6. Ignore the naysayers
Some people, even those who are otherwise well-educated, may warn that your child will become “confused” or suffer other hardships when learning two languages at once. Don’t let such comments deter you. At the same time, take people’s prescriptions with a grain of salt. There is no “one size fits all” when it comes to families raising bilingual children. In my case, I’m eager to hear about others’ successful experiences—because maybe I can adopt or adapt those strategies for my own family—but only I can really decide what’s appropriate for my particular situation.
7. Adopt a strategy
How will you use the two languages within your family? Two common strategies are the “one person-one language” approach (where each parent speaks his or her mother tongue) and the “minority language at home” approach (where both parents use the minority language at home and the majority language is acquired from the community). Whatever strategy you choose, the important thing is making sure that the child has a natural need to use the minority language and receives sufficient daily input in that language. The family should then stick consistently to its strategy, unless a change in circumstance warrants a change in approach.
8. Decide on schooling
The language strategy you choose to adopt may also depend on the schooling decisions you pursue. Will your child attend school in the majority language? The minority language? Some combination of the two? Maybe homeschooling? Whatever you decide, look broadly at your child’s language exposure and seek to maintain an effective balance between the two languages.

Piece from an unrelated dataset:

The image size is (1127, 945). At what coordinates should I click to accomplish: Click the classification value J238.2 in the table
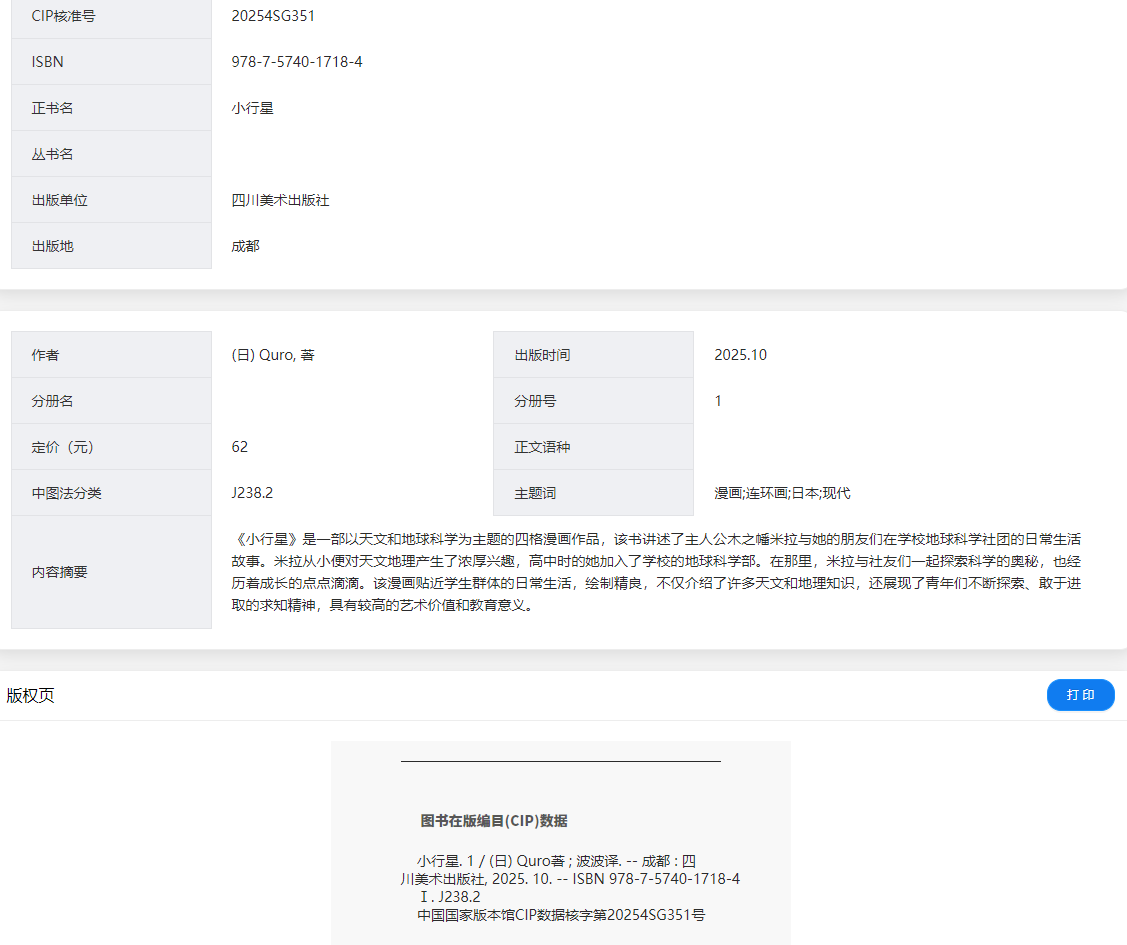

For the minority language, a good target would be 25 hours of exposure per week. (That’s roughly 30% of the child’s waking hours, depending on routine. Anything less than 20 hours a week could be a cause for concern.) Conversely, if your child attends school in the minority language, you may need to shore up certain aspects of the majority language—particularly reading and writing—with additional support.
9. Seize each day
A child’s bilingual development is a long-term process, but it’s a process that can only be advanced bit by bit, day by day, through regular habits and routines. Thus, the idea of “seizing each day”—taking action day in and day out—is at the very heart of this challenge. Strive to be mindful of your long-range goal and commit to doing your honest best, each day, to move forward another few small steps. Remember that the majority language will continue its relentless development, so you must be as consistent as you can, as persistent as possible, when it comes to providing minority language support.
10. Make it fun
There’s no getting around the fact that raising a bilingual child is a lot of hard work for everyone involved, so it’s vital to make the experience enjoyable, too—to whatever degree you can. It’s an odd balance, but I think it’s important to be both very serious and very playful at the same time: serious about the process and yet playful when it comes to carrying that process out. Half of this is simply attitude, but the other half involves implementing activities (books, stories, riddles, games, etc.) that can nurture language development in a lighthearted way.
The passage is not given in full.